Gandhi family loyalist, Rajya Sabha MP and Congress leader from Karnataka Oscar, who died on Monday, September 13 after slipping into a coma following a head injury on July 19, was a quiet firefighter and a hard bargainer. Affectionately called Brother Oscar, he was one of the few gentlemen politicians. Sonia inherited him from former Prime Minister Rajiv Gandhi’s team who had three Parliamentary secretaries – Arun Singh, Ahmed Patel and Oscar.

Oscar’s debut entry into the Lok Sabha from Udupi in 1980 was by accident. The Charan Singh government had collapsed and elections were declared. The Congress (I) was looking for a candidate from Udupi to take on industrialist TA Pai, who was the Congress (Urs), breakaway faction of the Congress, nominee. It was then that former MLA U Sabhapathy and Manorama Madhwaraj along with local Congress members decided to push Oscar’s candidature before then former Prime Minister Indira Gandhi.

Oscar had left his job in the Life Insurance Corporation after getting elected to Udupi town municipality council and was running a plastic company for his livelihood, which went into a loss. When Indira visited Chikkodi, the Congress leaders introduced Oscar to her as the probable candidate for the Udupi seat. Indira is supposed to have asked Oscar: “Can you take on industrialist Pai?” to which he had replied, “Yes, Ma’am.” The rest is history, as Oscar won the seat and became one of Sonia’s trusted lieutenants.

From the early 1980s Oscar was one of the trusted persons in the Gandhi family – the quiet firefighter whom Sonia relied upon for his negotiating skills. According to Congress sources, when the Congress high command appointed Oscar as a mediator to hold talks with the National Socialist Council of Nagalim, he gave his own touch to the negotiations. He would begin the meetings with prayers or take out his mouth organ and play the ‘happy birthday’ tune to Naga rebel leader T Muivah. “It was his negotiation skills that landed him the labour portfolio. After he took charge, the lights at the Shram Shakti Bhavan in New Delhi would seldom go off till well past midnight,” they added.

A senior Congressman from Karnataka said apart from being the eyes and ears of the Gandhi family, his simplicity and honesty sometimes would cause discomfiture to some partymen. “During elections the Congress high command would send some funds by helicopters to help the state units here. The money would be given to Oscar who used to keep an account of every penny spent, and the unspent amount he would return to the AICC,” the leader recalled.

His simplicity was such that even when holding prime positions in the Congress, party sources said, Oscar had this practice of making his own meals. “He would make the Mangaluru ganji (porridge) and then leave for the AICC headquarters in New Delhi,” they added. In later years, apart from playing the mouth organ, he learnt Kuchipudi dance.

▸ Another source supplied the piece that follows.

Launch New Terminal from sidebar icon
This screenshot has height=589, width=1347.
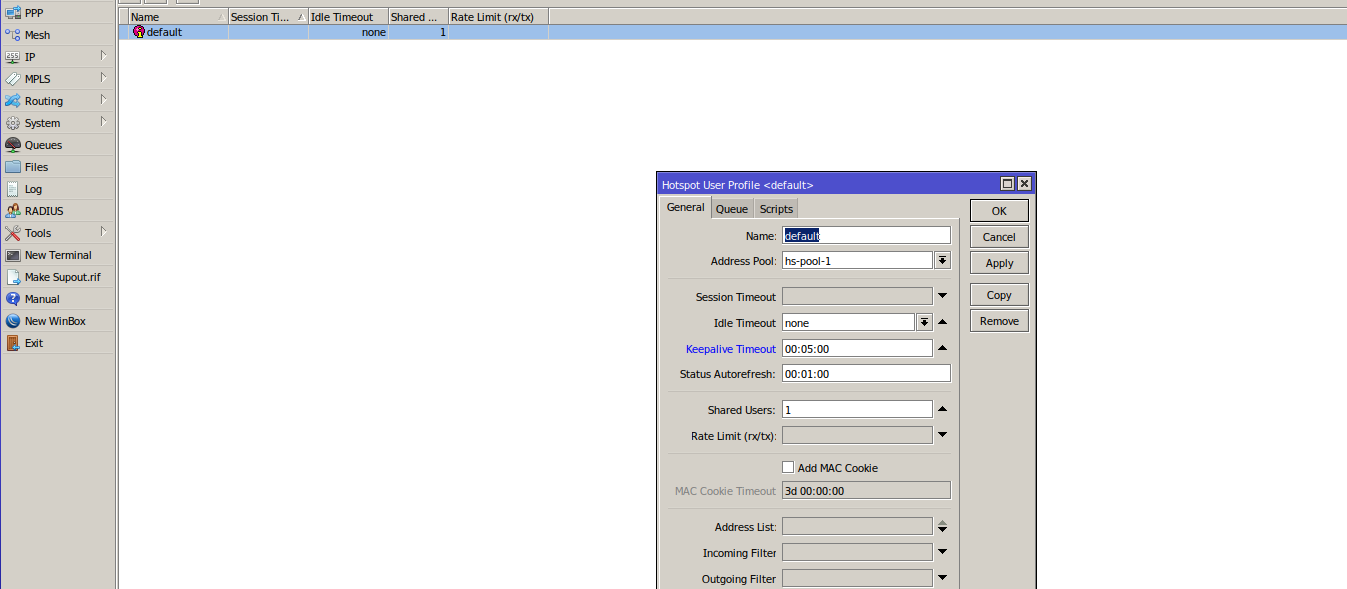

One of the few Congressmen to have seen the highs and lows of the party’s fortunes, when it came to sharing confidences he was a hard nut to crack. A close confidant of his said that at times he would open up and recall his association with the Gandhi family and his deep attachment to Rajiv Gandhi.

According to the confidant, Rajiv Gandhi as AICC general secretary had to rush to Jammu and Kashmir and he wanted Oscar, the party joint secretary, to accompany him. “Oscar packed his belongings, but had not included any warm clothes for the winter. When Rajiv Gandhi noticed this, he got one of his friends to get woollen clothes for Oscar before they started on the journey. Oscar used to frequently share this incident with some of us,” he said.

Naheed Ataulla is a journalist who has covered Karnataka politics for over two decades, and is a former Political Editor of The Times of India. Views expressed are the author’s own.